→ What to produce
Only the number is needed: how many lines of the records include "computer"?

[Dataset records]

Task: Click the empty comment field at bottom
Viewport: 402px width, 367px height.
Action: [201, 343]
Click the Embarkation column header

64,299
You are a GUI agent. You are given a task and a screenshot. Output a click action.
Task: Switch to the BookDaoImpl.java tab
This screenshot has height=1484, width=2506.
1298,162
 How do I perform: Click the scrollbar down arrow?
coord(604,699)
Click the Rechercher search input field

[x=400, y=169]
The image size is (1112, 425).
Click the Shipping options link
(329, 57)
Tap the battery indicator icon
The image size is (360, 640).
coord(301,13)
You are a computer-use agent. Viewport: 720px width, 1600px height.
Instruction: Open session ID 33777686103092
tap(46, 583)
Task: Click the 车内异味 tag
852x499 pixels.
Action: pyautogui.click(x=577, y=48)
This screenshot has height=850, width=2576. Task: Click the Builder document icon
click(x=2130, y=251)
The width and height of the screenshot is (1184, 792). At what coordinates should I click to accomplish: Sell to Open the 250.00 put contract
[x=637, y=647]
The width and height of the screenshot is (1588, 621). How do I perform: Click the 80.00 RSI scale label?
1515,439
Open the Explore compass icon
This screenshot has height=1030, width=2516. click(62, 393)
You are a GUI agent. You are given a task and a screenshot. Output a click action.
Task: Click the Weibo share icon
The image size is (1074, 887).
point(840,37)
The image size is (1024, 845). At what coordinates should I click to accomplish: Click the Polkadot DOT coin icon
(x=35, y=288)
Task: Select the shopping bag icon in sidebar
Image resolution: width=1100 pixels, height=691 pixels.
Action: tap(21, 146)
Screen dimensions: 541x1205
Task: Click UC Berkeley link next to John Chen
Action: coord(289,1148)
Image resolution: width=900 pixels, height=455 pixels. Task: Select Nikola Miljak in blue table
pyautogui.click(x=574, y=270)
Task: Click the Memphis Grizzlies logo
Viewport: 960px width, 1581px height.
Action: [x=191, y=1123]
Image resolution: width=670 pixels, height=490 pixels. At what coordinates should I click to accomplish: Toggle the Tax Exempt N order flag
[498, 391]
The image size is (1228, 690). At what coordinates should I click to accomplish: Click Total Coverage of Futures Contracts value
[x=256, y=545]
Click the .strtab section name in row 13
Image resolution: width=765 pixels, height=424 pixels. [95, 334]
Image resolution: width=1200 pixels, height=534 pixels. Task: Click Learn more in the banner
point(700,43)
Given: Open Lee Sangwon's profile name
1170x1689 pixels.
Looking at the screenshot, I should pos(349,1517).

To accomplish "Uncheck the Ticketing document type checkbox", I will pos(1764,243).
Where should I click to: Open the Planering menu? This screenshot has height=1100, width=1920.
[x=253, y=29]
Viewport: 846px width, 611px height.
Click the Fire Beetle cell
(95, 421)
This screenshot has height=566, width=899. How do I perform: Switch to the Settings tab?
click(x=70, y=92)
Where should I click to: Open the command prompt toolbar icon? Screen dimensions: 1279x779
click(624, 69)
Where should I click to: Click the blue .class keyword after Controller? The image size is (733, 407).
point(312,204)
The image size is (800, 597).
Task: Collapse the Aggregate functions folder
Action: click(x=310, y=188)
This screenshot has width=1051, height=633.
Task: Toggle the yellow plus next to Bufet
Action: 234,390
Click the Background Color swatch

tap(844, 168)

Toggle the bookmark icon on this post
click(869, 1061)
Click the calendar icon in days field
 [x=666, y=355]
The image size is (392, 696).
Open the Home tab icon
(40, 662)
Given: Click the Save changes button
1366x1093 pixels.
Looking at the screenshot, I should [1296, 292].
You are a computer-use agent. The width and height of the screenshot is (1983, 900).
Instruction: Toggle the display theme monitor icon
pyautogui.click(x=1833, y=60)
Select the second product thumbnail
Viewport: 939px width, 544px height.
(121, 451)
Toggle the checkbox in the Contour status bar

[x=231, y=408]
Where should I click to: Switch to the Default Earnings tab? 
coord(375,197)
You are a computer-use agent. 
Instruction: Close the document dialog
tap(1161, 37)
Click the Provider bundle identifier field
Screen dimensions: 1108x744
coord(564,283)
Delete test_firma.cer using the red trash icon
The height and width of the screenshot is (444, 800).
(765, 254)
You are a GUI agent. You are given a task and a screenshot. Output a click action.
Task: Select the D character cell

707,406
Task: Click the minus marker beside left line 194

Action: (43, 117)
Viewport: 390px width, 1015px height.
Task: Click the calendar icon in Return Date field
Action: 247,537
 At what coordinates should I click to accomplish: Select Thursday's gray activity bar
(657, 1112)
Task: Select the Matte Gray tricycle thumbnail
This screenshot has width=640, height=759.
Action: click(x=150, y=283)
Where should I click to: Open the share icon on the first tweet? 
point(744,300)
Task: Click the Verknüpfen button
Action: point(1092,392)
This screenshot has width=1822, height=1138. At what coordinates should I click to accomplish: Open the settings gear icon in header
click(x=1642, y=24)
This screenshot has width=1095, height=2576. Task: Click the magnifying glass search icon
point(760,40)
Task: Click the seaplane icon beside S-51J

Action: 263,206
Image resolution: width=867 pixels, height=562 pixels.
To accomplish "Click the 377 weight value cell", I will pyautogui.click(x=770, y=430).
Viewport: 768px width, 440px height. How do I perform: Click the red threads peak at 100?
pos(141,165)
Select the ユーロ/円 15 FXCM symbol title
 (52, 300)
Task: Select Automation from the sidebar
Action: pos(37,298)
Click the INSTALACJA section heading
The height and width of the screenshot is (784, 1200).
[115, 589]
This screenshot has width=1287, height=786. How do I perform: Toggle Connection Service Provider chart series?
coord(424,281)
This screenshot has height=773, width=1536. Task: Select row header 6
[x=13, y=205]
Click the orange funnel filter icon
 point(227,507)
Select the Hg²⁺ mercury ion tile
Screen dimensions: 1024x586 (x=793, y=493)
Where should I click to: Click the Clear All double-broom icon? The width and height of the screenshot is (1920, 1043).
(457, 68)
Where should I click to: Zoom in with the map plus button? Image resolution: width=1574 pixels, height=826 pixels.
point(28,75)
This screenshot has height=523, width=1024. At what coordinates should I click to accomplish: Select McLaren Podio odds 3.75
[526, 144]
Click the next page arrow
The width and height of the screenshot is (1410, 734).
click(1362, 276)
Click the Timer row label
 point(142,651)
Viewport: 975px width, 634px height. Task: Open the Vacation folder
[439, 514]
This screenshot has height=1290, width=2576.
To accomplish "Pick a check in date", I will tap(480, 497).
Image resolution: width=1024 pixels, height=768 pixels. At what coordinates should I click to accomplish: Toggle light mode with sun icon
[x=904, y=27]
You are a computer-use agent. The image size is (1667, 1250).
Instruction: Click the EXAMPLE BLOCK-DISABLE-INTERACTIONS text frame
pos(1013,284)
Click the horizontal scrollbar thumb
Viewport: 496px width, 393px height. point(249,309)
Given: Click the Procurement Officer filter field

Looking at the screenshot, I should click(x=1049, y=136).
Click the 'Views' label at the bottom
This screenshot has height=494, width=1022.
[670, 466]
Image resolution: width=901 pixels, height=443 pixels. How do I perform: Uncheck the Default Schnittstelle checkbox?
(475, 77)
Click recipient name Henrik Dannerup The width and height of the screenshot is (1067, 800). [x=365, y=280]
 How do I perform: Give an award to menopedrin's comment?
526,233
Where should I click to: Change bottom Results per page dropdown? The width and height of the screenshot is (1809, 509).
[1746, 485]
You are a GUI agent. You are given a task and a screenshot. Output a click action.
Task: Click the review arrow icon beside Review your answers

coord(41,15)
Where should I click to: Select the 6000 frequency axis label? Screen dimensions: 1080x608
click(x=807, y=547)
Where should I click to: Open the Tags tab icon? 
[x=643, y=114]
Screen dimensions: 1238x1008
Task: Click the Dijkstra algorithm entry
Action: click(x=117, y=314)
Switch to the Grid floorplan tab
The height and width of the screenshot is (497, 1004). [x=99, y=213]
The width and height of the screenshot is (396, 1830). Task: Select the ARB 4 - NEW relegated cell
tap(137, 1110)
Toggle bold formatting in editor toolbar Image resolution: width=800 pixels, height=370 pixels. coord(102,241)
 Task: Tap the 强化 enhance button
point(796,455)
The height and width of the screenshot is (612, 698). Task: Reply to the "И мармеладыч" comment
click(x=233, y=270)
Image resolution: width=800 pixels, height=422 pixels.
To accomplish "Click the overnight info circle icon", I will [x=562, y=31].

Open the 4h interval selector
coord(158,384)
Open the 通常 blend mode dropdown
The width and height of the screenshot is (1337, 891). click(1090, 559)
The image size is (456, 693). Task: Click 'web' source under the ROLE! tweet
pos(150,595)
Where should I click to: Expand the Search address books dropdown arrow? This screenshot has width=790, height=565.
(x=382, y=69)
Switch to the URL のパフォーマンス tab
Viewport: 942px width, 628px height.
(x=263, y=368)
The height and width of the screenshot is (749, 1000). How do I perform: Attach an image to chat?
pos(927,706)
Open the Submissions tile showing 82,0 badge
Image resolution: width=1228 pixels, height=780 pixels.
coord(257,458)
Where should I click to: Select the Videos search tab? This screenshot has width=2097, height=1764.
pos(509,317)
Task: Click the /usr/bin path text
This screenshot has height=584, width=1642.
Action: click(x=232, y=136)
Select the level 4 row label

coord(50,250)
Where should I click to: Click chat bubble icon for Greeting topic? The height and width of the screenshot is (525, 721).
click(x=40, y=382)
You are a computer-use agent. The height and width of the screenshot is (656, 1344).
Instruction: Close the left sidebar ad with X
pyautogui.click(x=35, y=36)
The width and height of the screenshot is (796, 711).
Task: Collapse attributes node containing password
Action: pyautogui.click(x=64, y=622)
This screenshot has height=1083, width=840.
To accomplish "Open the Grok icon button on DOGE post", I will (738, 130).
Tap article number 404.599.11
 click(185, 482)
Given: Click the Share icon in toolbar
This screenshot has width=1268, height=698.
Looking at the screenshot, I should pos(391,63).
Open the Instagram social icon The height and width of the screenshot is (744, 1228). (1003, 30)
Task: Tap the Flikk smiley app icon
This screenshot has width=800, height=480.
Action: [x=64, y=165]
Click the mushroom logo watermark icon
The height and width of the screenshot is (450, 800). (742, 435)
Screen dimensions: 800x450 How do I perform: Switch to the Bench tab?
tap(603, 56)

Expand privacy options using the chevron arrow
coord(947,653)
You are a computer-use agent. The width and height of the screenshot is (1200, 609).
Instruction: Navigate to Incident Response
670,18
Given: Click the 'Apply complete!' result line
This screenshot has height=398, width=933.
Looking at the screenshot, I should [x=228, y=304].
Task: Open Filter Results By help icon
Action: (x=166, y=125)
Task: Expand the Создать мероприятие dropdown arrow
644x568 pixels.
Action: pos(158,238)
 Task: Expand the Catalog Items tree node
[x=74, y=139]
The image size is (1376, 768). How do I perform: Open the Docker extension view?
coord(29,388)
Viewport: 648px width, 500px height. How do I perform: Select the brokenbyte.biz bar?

[/Dataset records]

→ Response box
6